Senate confirms Kevin Warsh as next Fed chair, replacing Jerome Powell
Rachel BarberThe Senate confirmed former finance executive and former Federal Reserve Governor Kevin Warsh as the U.S. central bank’s new chair on May 13, elevating him to a role that will make him one of the most influential economic policymakers in the world.
The Senate voted 54-45 to confirm President Donald Trump’s nominee. Sen. John Fetterman, D-Pennsylvania, was the only Democrat to join Republicans voting in favor of Warsh's nomination. In a similarly split vote, the Senate confirmed Warsh to a new 14-year term on the Fed’s Board of Governors the day prior.
Warsh's confirmation comes amid concerns about the central bank’s independence, given Trump’s consistent browbeating of his former nominee and soon-to-be-former Fed chair Jerome Powell, as well as legal cases that have raised further questions about the institution’s autonomy from politics.
Warsh, 56, previously served on the Fed’s Board of Governors from 2006 to 2011 and will rejoin the central bank at a time when Federal Open Market Committee members are somewhat divided on the best path forward for rates.

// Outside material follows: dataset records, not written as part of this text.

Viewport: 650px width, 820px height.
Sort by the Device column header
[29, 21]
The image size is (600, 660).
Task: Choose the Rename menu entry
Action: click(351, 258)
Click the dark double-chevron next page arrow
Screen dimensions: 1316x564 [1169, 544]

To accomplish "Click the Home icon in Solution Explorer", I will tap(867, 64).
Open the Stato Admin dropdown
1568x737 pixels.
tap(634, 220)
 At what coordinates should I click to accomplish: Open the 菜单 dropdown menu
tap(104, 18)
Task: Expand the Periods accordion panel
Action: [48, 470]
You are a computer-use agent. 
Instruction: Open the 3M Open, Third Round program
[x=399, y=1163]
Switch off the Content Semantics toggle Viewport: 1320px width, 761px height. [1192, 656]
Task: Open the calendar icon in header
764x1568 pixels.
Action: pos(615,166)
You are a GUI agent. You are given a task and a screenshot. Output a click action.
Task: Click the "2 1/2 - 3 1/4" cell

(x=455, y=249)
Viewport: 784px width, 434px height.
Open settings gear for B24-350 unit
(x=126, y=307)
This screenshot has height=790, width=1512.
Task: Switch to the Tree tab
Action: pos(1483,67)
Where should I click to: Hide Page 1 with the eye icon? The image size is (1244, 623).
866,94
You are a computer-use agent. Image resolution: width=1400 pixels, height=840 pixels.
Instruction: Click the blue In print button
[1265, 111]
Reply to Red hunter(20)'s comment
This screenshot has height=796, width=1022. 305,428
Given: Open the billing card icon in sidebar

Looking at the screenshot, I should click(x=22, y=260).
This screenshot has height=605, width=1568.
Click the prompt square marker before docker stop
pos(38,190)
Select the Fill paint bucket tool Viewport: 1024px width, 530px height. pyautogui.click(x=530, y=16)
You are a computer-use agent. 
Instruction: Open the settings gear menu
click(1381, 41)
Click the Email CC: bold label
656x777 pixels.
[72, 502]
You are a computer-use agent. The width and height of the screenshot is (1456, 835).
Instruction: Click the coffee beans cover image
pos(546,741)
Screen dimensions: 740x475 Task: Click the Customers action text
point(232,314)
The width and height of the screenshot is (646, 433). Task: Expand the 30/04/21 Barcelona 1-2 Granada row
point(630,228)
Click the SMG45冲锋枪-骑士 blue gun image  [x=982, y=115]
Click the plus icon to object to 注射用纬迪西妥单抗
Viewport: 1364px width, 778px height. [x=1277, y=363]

Rising inflation stemming from the Iran war and a low-hire environment in the job market outside certain sectors like health care pose risks to both sides of the Fed’s mission – keeping prices stable and employment high.
Driving consensus on the rate-setting committee will be one of Warsh's goals as chair, though he "seems less concerned about inflation persistence than many current Fed officials," according to Christian Floro, a market strategist at Principal Asset Management.
He said Warsh appears more supportive of lower rates today than markets may remember him being in the years following the 2008 financial crisis, adding his focus on AI-driven productivity gains and calls for a new inflation framework suggest he may be more open to "looking through" temporary price shocks.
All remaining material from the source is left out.